Adding antioxidants to HSO produced a reduction in p-AV by 39–53% in samples incubated at temperature ranges from 55–85 °C. The relative inhibitory effect of antioxidants on p-AV were in the order of BHT > α-T > AP at 70 °C and 85 °C, respectively and BHT > AP > α-T at 55 °C. Bag and Chattopadhyay26 also observed that the inhibition in lipid peroxidation attributed to BHT was 23.2% higher than α-T when added in similar amount (200 µg/ml). We obtained a relatively better inhibitory effect of α-T, compared to p-AV at elevated heating temperatures, which translates to a potential for prolonged storage. The results of CDH and p-AV for the samples stored at 25 °C also revealed that after 15 days (360 h), oxidation occurred in HSO as evidenced by the p-AV value exceeding a score of 20. Adding antioxidants stabilized HSO samples to acceptable levels (reduced p-AV from 27 to 15–17) (Fig. 2), producing the following relative order of inhibition: AP > BHT > α-T. Our finding is similar to other researchers, wherein the addition of AP at 400 ppm in both cotton seed and virgin olive oils, respectively during storage at 60 °C for 28 days resulted in significant reduction of PV27. At elevated temperatures, the addition of antioxidants maintained p-AV values within 20 for 55 °C and 70 °C, and to within 30 for 85 °C. In general, α-T was relatively more effective at stabilizing HSO compared to ascorbyl palmitate, albeit both were comparable to BHT. α-T was also found to be an efficient antioxidant when used at concentrations that ranged from 50–200 ppm for delaying the oxidization of sunflower triacylglycerols at 55 °C28. α-T is also relatively more effective than ascorbyl palmitate in delaying oxidation in salad dressing enriched with fish oil during 6 weeks storage at room temperature29. It is important to note that BHT, which was the positive control used in this study, consistently provided a better inhibition of p-AV values as compared to α-T. The mechanisms underlying BHT and α-T activity to retard lipid oxidation is by hydrogen donation to lipid peroxyl radicals, which leads to interference in the chain propagation, or initiation stage of lipid oxidation. Antioxidant capacity of AP occurs as a result of scavenging oxygen and thus changing the redox property to a reduced state, that regenerates primary antioxidants, such as tocopherol isomers27,30.

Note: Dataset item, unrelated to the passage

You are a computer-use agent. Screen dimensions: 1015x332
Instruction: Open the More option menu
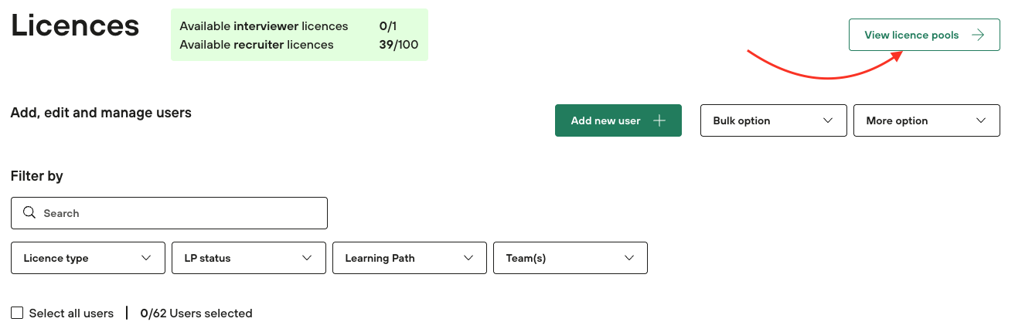[926, 120]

Fatty acids evaluation of HSO
The fatty acid profiles and content in HSO determined by GC-FID and GC-MS analysis are presented in Table 1. In this study, the most abundant fatty acid in HSO was linoleic acid (60.52 ± 0.63%) followed by α-linolenic (18.44 ± 0.12%), oleic (6.63 ± 0.11%) and palmitic acid (6.06 ± 0.09%). Previous studies11,18,31,32 reported higher amounts of oleic acid (9.56–11.98%) and lower concentration of linoleic acid (55.05–59.77%). In our study, we also detected a small but significant amount of stearidonic acid (0.93 ± 0.01%), which compared to the amount reported by Cardillo33 in HSO and hulled hemp seed samples. In this study, the degree of unsaturation (91.12%) and the ratio of ω-6/ω-3 fatty acids (3.3/1) remained in agreement with the values reported by other researchers11,32.

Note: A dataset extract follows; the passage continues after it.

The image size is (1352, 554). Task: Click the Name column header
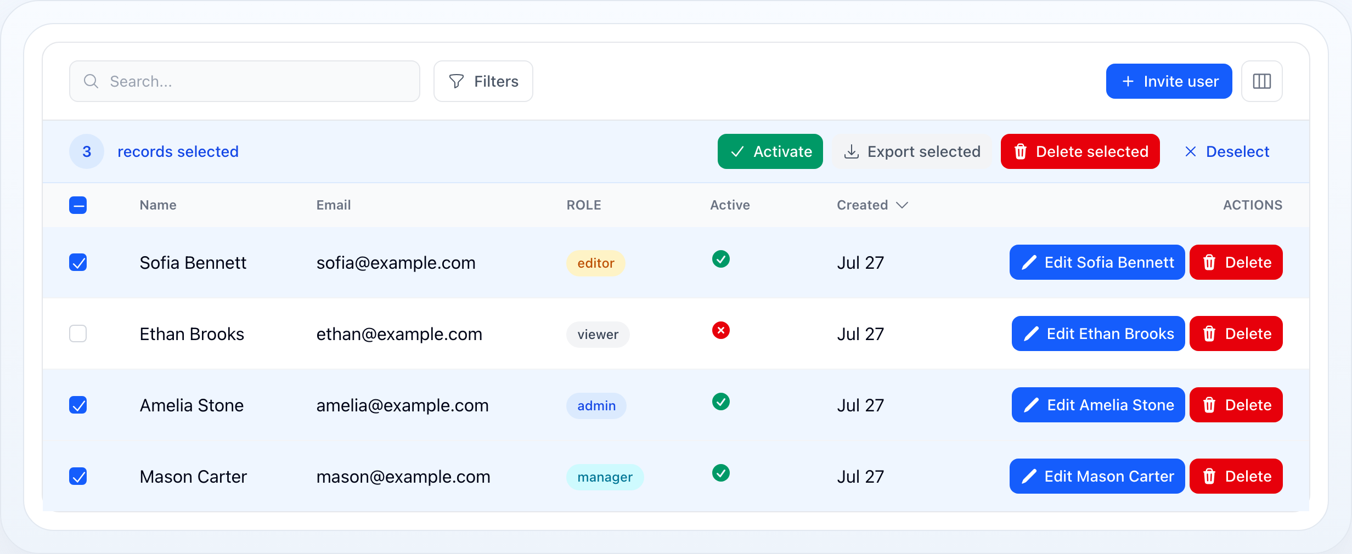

We also used NMR to confirm both the PUFA and saturated fatty acid content of HSO. The fatty acid compositions and the ratios among them were determined from the areas from the characteristic signals of each fatty acyl chain (See Supplemental Fig. 2). We confirmed former findings18, that at the main composition of fatty acids in HSO include linolenic acid (ω-3), linoleic acid (ω-6), oleic acid (ω-9) and saturated fatty acid. The ratio between linoleic acid (ω-6): linolenic acid (ω-3) and linolenic acid (ω-3): oleic acid (ω-9) was measured to be 3.12 and 2.16, respectively. These data are consistent with the findings obtained using the GC method indicating that NMR analysis enabled ratio configuration of different fatty acids.
Cannabinoid profile of HSO
LC-MS/HPLC-UV and GC/GC-MS have been typically used for identification and quantification of cannabinoids in hempseed oil34,35,36. Using LC-MS and comparing with a mixture of cannabinoids standards in this study, seven cannabinoid compounds including Cannabidivarin (CBDV), CBDA, CBD, Cannabigerol (CBG), and small amounts of Tetrahydrocannabivarin (THCV), THCA and THC (<0.2%) were detected (Table 2). Pellegrini et al.36 reported that HSO’s THC concentration (25.0 ± 0.5 ng/ml) was considerably higher than CBD (3.7 ± 4.2 ng/ml) and CBN (2.4 ± 0.3 ng/ml), respectively. Citti et al.34 found more CBDA, CBD and CBN than THCA and THC. In contrast to these other works34,36, CBN was not detected in our HSO sample.
Degradation of omega-6 and omega-3 fatty acids
The results for degradation rate constant (k), DT50 and DT90 of total omega-6 and total omega-3 fatty acids present in HSO incubated at 25–85 °C for 24 h are shown in Table 3. The Arrhenius plots based on natural logarithm of the degradation constant rate (Ln k) of omega-6 and omega-3 fatty acids in HSO, versus the inverse of the temperature (1/T °K) displayed a first order linear relationship (R2 value of 0.9478 to 0.9895) (Fig. 3). A rise of 90.07–95.81% in the rate constant (k) occurred on increasing the temperature from 25 to 85 °C in HSO, without addition of antioxidant, showing that degradation of omega-6 and omega-3 fatty acids were dependent on temperature. However, adding different antioxidants led to a drop in rate constant (k) to 78.93%. At 25 °C, the predicted half-life (DT50) and DT90 of HSO, without antioxidant were 74.21 h and 256.51 h for omega-6 fatty acids and 125.45 and 418.18 h for omega-3 fatty acids, respectively; thus indicating higher stability of omega-3 fatty acids at this temperature. Increasing the temperature to 85 °C resulted in a greater resistance to omega-6 fatty acids degradation compared to that of omega-3 fatty acids; according to higher DT50 and DT90 values. At this temperature, the samples with antioxidants added showed improved DT50 and DT90 for both omega-3 and omega-6 fatty acids. In this regard, BHT acted more efficiently followed by α-T and AP.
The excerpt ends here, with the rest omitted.